この観点からいくと、漱石も鴎外も芥川も、皆が皆、心ばかりを見ようとした。明治からの作家は、社会がそうであったように、身体を扱わなかった。中世のように生々しく描いた作家として彼が挙げているのは、『楢山節考』の深沢七郎やきだみのる(後者は、この本で初めて名前を知った)である。

心=意識=人工(作り出されたもの)の代表である三島由紀夫が、身体=無意識=自然を論じる深沢に対して「どうも、うす気味わるい」ともらしていたというエピソードが登場するが、彼が『太陽と鉄』で述べているように、最終的に「肉体の言葉」を渇望することと合わせ考えると、それだけ身体への意識というものが、実は若い頃から強くあったのだろうということをうかがわせる。
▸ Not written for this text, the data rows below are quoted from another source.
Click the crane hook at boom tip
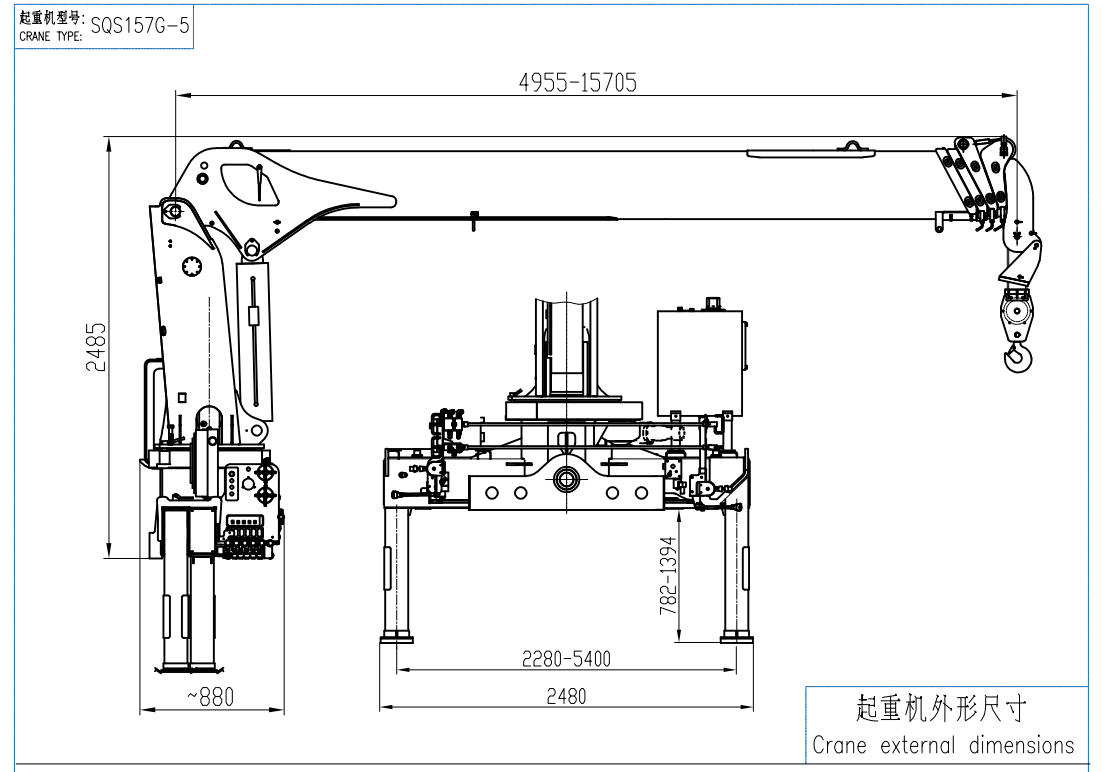Screen dimensions: 1103x772 point(1017,355)
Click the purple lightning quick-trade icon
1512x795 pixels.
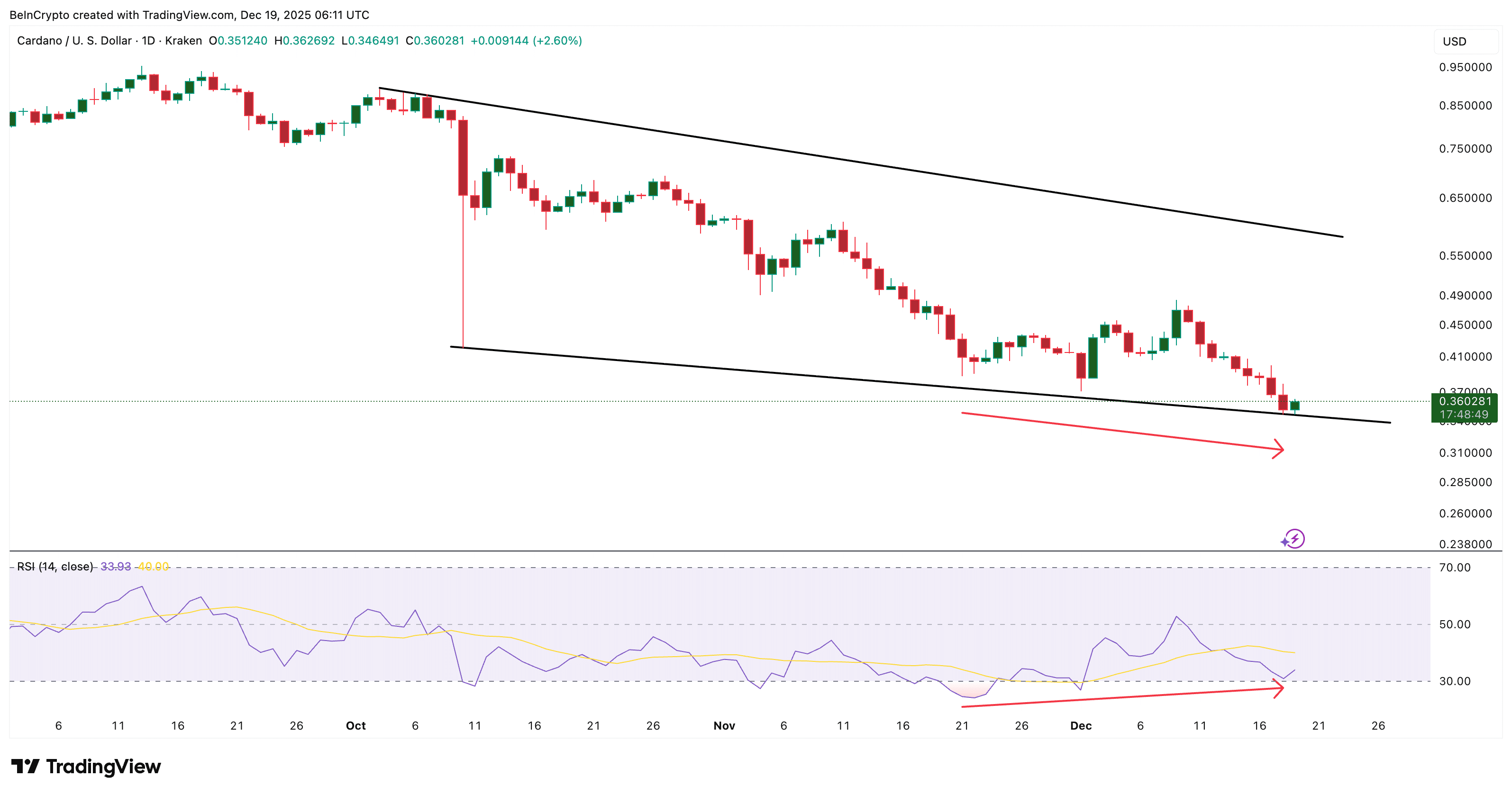pyautogui.click(x=1295, y=538)
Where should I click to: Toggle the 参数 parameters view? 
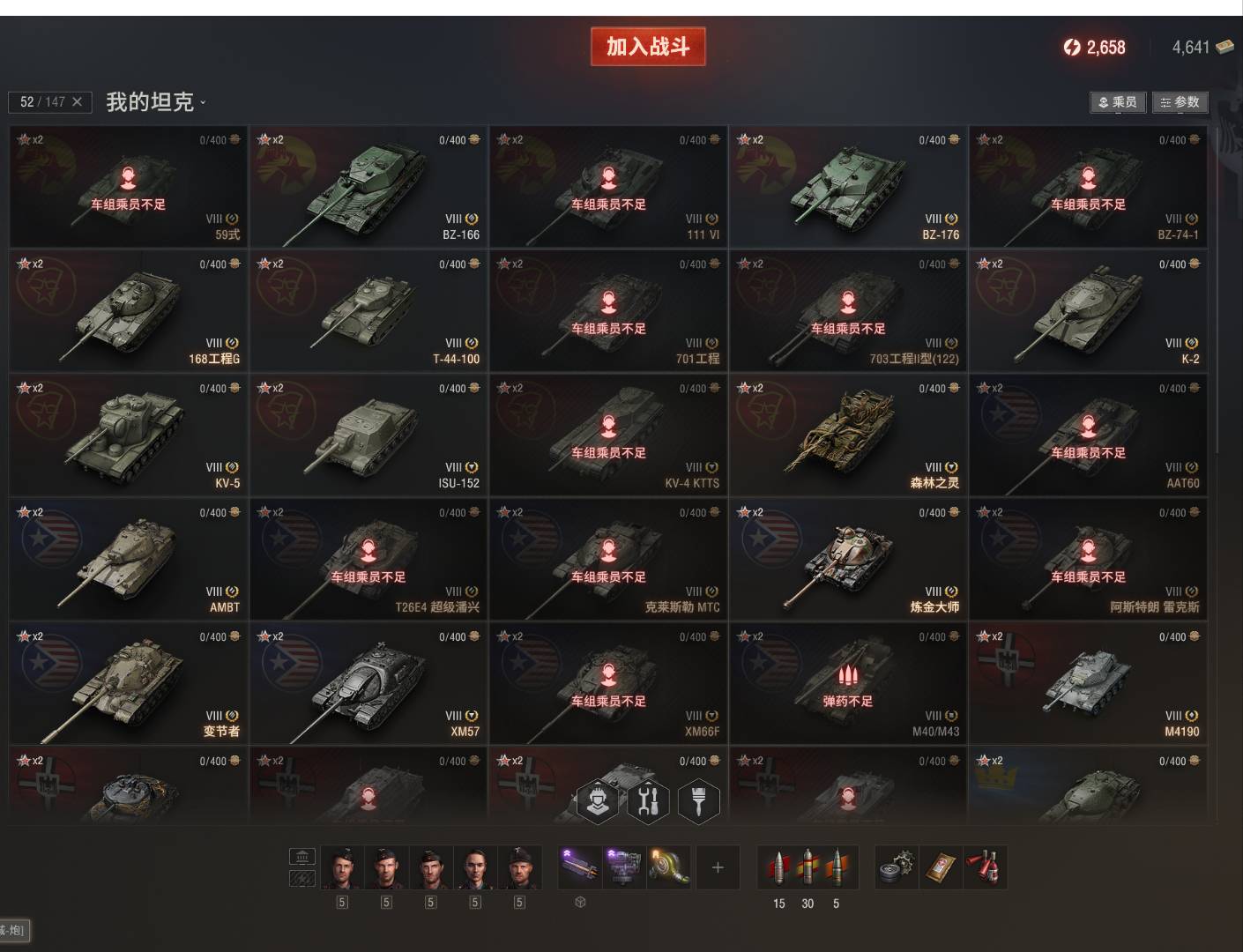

この本の主題からいくと、心と肉体が極度に乖離し、いびつな形で社会を動かす心に対して、三島は肉体を鍛えることで、そして肉体で表現することで抗しようとしたということなのだろう。しかし、自然である身体をボディビルという人工によって、やにむに作り上げるとはいかがなものか。それに対して養老は、「だからこれは悲劇なのである」(p. 200)という。そうでもしなければならなかった日本の状況だったと。「まことに日本的な事件だったというほかはない」(p. 213)。

三島自身は『太陽と鉄』のなかで、男にとって「見られる美」は「美しい死」のときだけであり、その破壊のときにこそ、筋肉の存在を如実に感じ、その全的存在が保障されると書いている。割腹し、生首をさらした三島は、養老がいう意味での、究極の「身体表現」をしたということになるのだろう。

だから、三島事件を、三島自身の単なる個人的な出来事として見るのではなく、文学上の(つまり社会性のある)問題であることとして捉えるべきだと、著者はいうのだ。あれ、こうやって書いていると、なんとなく分かったような気がする。まあ、もうちょっと考えてみよう。